» Assignment: Up to and including the line with "[نبض] (271, 2540)", please set down the entries below exactly, starting from the first line.

» Information provided:
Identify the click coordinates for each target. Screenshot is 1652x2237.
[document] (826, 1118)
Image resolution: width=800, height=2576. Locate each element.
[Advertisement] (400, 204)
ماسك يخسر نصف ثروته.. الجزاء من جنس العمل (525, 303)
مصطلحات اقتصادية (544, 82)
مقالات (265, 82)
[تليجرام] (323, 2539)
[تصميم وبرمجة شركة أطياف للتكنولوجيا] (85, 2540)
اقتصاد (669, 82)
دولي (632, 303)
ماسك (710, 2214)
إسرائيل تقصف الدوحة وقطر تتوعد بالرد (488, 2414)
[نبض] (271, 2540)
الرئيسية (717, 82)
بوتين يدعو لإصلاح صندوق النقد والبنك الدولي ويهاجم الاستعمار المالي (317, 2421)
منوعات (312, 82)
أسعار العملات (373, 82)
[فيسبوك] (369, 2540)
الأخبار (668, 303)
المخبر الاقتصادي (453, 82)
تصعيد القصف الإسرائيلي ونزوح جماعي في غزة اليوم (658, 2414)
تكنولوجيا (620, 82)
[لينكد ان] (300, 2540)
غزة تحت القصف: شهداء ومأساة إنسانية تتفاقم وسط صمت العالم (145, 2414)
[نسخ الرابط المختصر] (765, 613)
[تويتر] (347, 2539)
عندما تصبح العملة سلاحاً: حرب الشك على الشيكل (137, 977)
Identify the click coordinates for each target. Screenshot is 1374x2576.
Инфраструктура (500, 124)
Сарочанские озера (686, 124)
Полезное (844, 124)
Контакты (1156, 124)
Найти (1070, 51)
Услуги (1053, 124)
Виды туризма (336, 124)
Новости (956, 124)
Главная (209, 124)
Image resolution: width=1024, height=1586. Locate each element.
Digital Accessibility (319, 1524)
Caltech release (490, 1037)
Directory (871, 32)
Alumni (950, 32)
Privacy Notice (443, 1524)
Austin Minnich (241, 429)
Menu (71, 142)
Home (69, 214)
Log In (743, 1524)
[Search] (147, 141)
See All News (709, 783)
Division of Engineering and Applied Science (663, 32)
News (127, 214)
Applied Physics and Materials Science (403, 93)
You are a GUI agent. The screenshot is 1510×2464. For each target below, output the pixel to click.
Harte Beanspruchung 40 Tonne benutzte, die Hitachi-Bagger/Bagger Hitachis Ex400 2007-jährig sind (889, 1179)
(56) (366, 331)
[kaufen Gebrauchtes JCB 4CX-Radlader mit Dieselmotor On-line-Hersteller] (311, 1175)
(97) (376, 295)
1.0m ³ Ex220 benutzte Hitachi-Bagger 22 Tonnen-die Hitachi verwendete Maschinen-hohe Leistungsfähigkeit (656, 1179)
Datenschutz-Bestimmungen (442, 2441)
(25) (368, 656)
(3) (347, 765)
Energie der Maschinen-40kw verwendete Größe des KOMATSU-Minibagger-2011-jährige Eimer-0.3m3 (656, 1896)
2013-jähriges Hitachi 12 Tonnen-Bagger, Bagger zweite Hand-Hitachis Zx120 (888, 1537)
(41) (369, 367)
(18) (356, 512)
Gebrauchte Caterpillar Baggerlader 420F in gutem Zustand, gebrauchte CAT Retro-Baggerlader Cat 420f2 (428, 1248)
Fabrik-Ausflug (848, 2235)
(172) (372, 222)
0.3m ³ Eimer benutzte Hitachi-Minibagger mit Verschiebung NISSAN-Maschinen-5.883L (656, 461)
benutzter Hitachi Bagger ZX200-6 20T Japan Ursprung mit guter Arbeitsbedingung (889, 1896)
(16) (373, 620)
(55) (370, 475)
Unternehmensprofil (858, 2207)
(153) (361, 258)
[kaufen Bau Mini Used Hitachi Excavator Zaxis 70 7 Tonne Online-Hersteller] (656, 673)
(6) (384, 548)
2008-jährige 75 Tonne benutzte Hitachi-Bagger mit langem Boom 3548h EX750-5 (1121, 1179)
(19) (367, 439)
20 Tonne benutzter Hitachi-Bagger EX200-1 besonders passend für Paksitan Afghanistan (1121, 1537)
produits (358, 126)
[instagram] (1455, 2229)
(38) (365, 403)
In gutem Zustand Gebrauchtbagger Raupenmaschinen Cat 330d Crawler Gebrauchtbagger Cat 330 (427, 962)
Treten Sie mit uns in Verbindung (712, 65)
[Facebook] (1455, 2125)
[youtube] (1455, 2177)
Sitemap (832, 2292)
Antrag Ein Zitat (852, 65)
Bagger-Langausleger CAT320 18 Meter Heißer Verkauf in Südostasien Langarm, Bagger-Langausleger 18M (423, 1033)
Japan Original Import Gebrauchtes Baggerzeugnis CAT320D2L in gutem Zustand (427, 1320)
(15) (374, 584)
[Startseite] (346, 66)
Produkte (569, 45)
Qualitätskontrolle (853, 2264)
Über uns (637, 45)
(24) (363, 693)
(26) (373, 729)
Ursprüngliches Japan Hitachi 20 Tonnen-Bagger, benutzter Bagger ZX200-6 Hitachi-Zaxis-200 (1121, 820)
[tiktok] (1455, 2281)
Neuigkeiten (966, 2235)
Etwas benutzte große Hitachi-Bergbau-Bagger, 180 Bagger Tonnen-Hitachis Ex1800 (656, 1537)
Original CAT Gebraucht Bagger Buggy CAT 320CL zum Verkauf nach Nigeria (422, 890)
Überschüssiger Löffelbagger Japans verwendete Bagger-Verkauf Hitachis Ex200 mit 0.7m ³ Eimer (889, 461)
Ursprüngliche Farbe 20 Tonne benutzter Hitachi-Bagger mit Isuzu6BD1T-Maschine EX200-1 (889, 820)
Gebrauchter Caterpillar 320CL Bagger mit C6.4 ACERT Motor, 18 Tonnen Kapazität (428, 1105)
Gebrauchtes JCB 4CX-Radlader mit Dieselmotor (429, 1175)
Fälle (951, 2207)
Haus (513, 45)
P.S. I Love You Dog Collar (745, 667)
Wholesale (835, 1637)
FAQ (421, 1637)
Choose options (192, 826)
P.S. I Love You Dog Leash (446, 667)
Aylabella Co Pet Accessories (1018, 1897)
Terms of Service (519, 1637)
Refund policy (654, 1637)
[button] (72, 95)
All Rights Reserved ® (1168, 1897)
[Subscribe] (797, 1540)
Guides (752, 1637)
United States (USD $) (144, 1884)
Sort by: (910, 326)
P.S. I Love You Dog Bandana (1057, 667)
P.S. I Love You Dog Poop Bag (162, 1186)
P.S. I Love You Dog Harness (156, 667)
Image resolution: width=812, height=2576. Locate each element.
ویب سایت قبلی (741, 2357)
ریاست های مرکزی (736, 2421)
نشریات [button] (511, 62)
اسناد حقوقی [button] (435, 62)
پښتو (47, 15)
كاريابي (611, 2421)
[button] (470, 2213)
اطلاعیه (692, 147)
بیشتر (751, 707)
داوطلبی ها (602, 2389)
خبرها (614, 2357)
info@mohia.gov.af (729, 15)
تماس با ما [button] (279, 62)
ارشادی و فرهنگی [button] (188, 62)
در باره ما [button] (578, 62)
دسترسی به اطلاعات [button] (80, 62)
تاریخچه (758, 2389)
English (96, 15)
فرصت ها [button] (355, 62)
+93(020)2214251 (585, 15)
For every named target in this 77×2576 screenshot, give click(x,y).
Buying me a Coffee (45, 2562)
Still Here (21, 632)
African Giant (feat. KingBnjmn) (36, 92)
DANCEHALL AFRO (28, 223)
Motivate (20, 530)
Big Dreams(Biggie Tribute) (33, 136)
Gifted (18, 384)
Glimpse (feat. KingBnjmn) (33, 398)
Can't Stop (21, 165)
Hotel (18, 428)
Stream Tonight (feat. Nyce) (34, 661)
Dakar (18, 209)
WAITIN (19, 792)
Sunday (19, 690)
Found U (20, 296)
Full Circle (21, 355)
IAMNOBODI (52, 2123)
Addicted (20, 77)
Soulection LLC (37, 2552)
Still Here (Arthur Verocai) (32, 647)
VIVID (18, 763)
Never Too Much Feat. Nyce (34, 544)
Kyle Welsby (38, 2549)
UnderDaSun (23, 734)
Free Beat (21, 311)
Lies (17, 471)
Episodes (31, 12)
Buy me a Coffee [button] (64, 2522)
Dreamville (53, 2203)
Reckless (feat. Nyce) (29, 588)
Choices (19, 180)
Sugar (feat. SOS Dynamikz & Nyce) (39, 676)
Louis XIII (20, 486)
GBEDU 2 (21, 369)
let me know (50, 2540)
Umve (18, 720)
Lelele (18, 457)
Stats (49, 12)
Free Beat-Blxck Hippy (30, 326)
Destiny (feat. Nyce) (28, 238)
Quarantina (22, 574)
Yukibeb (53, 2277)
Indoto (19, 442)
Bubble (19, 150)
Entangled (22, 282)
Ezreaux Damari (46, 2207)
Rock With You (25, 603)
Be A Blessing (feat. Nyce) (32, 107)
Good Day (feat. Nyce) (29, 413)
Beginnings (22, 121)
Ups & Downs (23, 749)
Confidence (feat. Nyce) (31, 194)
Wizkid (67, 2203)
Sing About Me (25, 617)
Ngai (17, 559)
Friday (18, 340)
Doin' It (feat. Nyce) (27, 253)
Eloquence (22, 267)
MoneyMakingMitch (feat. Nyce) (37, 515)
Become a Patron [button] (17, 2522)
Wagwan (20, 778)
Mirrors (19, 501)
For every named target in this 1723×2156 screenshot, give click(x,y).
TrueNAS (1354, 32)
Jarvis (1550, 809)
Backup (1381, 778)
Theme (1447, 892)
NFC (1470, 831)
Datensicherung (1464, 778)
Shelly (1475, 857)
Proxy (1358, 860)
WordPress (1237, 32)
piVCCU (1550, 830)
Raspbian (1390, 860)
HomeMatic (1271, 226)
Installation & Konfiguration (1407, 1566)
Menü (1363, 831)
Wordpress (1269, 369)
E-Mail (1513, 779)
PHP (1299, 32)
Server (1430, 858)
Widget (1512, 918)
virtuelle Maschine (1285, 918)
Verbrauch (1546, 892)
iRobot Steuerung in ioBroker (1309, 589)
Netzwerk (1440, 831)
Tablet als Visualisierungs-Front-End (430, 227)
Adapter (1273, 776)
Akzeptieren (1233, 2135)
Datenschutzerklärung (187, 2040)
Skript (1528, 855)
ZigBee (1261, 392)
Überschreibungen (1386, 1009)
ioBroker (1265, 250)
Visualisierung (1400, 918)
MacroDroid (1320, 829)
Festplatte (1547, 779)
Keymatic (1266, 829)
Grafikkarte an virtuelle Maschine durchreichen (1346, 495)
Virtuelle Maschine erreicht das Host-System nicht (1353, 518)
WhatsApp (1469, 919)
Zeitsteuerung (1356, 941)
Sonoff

» Solution to the problem:
Identify the click coordinates for each target. Screenshot is 1652x2237.
[document] (826, 1118)
Image resolution: width=800, height=2576. Locate each element.
[Advertisement] (400, 204)
ماسك يخسر نصف ثروته.. الجزاء من جنس العمل (525, 303)
مصطلحات اقتصادية (544, 82)
مقالات (265, 82)
[تليجرام] (323, 2539)
[تصميم وبرمجة شركة أطياف للتكنولوجيا] (85, 2540)
اقتصاد (669, 82)
دولي (632, 303)
ماسك (710, 2214)
إسرائيل تقصف الدوحة وقطر تتوعد بالرد (488, 2414)
[نبض] (271, 2540)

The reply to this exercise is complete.